What you should do :: Type the entries out once more. Match them exactly.

+++ Listed entries

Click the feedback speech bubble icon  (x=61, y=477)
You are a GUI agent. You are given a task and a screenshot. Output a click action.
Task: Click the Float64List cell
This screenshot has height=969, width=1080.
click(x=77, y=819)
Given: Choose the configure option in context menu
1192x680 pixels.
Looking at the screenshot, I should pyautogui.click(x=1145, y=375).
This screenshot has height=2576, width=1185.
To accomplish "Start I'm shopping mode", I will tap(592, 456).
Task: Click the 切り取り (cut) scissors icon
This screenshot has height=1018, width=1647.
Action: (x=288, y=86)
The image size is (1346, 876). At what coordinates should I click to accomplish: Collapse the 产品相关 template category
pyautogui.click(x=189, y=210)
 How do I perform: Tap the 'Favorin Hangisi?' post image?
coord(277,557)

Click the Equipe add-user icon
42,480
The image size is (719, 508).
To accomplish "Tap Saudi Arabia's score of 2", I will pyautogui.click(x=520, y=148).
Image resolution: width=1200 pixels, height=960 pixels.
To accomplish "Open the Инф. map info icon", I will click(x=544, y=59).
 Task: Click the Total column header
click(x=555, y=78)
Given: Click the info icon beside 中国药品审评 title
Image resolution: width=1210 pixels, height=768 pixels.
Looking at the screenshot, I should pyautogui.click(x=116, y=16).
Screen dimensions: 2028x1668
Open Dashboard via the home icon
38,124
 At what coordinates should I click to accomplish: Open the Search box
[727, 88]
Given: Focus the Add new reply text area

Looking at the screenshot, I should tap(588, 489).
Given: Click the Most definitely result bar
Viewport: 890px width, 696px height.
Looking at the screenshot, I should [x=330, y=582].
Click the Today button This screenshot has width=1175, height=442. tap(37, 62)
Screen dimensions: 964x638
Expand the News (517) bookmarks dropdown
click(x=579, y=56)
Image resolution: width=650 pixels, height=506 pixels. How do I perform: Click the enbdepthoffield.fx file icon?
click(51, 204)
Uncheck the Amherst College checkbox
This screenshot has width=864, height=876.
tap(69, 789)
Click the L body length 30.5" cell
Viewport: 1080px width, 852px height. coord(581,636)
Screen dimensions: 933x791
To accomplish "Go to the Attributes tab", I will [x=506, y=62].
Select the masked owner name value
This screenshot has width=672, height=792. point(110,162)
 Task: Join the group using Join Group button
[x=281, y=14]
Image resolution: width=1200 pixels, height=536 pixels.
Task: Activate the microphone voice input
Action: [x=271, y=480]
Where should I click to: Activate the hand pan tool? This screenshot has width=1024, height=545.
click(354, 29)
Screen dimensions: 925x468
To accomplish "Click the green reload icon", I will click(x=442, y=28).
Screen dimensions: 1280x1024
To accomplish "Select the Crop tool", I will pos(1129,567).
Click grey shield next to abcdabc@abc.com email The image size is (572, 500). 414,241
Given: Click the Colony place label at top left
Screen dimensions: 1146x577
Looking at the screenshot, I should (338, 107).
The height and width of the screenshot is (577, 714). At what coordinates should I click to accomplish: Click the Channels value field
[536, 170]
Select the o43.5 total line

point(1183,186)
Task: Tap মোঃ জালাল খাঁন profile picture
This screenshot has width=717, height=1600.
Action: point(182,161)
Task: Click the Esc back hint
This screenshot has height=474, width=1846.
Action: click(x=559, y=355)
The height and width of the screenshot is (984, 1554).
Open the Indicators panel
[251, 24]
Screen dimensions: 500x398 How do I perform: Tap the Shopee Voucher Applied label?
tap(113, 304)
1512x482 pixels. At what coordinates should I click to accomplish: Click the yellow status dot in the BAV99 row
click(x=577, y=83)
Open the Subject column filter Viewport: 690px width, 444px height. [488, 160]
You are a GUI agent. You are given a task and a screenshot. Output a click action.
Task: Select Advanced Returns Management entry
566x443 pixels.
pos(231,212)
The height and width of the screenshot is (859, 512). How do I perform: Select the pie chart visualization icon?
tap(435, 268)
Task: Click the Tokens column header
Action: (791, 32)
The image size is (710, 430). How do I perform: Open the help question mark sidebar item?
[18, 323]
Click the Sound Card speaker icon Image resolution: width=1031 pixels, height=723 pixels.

++++++

Task output ::
Click the feedback speech bubble icon  (x=61, y=477)
You are a GUI agent. You are given a task and a screenshot. Output a click action.
Task: Click the Float64List cell
This screenshot has height=969, width=1080.
click(x=77, y=819)
Given: Choose the configure option in context menu
1192x680 pixels.
Looking at the screenshot, I should pyautogui.click(x=1145, y=375).
This screenshot has height=2576, width=1185.
To accomplish "Start I'm shopping mode", I will tap(592, 456).
Task: Click the 切り取り (cut) scissors icon
This screenshot has height=1018, width=1647.
Action: (x=288, y=86)
The image size is (1346, 876). At what coordinates should I click to accomplish: Collapse the 产品相关 template category
pyautogui.click(x=189, y=210)
 How do I perform: Tap the 'Favorin Hangisi?' post image?
coord(277,557)

Click the Equipe add-user icon
42,480
The image size is (719, 508).
To accomplish "Tap Saudi Arabia's score of 2", I will pyautogui.click(x=520, y=148).
Image resolution: width=1200 pixels, height=960 pixels.
To accomplish "Open the Инф. map info icon", I will click(x=544, y=59).
 Task: Click the Total column header
click(x=555, y=78)
Given: Click the info icon beside 中国药品审评 title
Image resolution: width=1210 pixels, height=768 pixels.
Looking at the screenshot, I should pyautogui.click(x=116, y=16).
Screen dimensions: 2028x1668
Open Dashboard via the home icon
38,124
 At what coordinates should I click to accomplish: Open the Search box
[727, 88]
Given: Focus the Add new reply text area

Looking at the screenshot, I should tap(588, 489).
Given: Click the Most definitely result bar
Viewport: 890px width, 696px height.
Looking at the screenshot, I should [x=330, y=582].
Click the Today button This screenshot has width=1175, height=442. tap(37, 62)
Screen dimensions: 964x638
Expand the News (517) bookmarks dropdown
click(x=579, y=56)
Image resolution: width=650 pixels, height=506 pixels. How do I perform: Click the enbdepthoffield.fx file icon?
click(51, 204)
Uncheck the Amherst College checkbox
This screenshot has width=864, height=876.
tap(69, 789)
Click the L body length 30.5" cell
Viewport: 1080px width, 852px height. coord(581,636)
Screen dimensions: 933x791
To accomplish "Go to the Attributes tab", I will [x=506, y=62].
Select the masked owner name value
This screenshot has width=672, height=792. point(110,162)
 Task: Join the group using Join Group button
[x=281, y=14]
Image resolution: width=1200 pixels, height=536 pixels.
Task: Activate the microphone voice input
Action: [x=271, y=480]
Where should I click to: Activate the hand pan tool? This screenshot has width=1024, height=545.
click(354, 29)
Screen dimensions: 925x468
To accomplish "Click the green reload icon", I will click(x=442, y=28).
Screen dimensions: 1280x1024
To accomplish "Select the Crop tool", I will pos(1129,567).
Click grey shield next to abcdabc@abc.com email The image size is (572, 500). 414,241
Given: Click the Colony place label at top left
Screen dimensions: 1146x577
Looking at the screenshot, I should (338, 107).
The height and width of the screenshot is (577, 714). At what coordinates should I click to accomplish: Click the Channels value field
[536, 170]
Select the o43.5 total line

point(1183,186)
Task: Tap মোঃ জালাল খাঁন profile picture
This screenshot has width=717, height=1600.
Action: point(182,161)
Task: Click the Esc back hint
This screenshot has height=474, width=1846.
Action: click(x=559, y=355)
The height and width of the screenshot is (984, 1554).
Open the Indicators panel
[251, 24]
Screen dimensions: 500x398 How do I perform: Tap the Shopee Voucher Applied label?
tap(113, 304)
1512x482 pixels. At what coordinates should I click to accomplish: Click the yellow status dot in the BAV99 row
click(x=577, y=83)
Open the Subject column filter Viewport: 690px width, 444px height. [488, 160]
You are a GUI agent. You are given a task and a screenshot. Output a click action.
Task: Select Advanced Returns Management entry
566x443 pixels.
pos(231,212)
The height and width of the screenshot is (859, 512). How do I perform: Select the pie chart visualization icon?
tap(435, 268)
Task: Click the Tokens column header
Action: (791, 32)
The image size is (710, 430). How do I perform: Open the help question mark sidebar item?
[18, 323]
Click the Sound Card speaker icon Image resolution: width=1031 pixels, height=723 pixels.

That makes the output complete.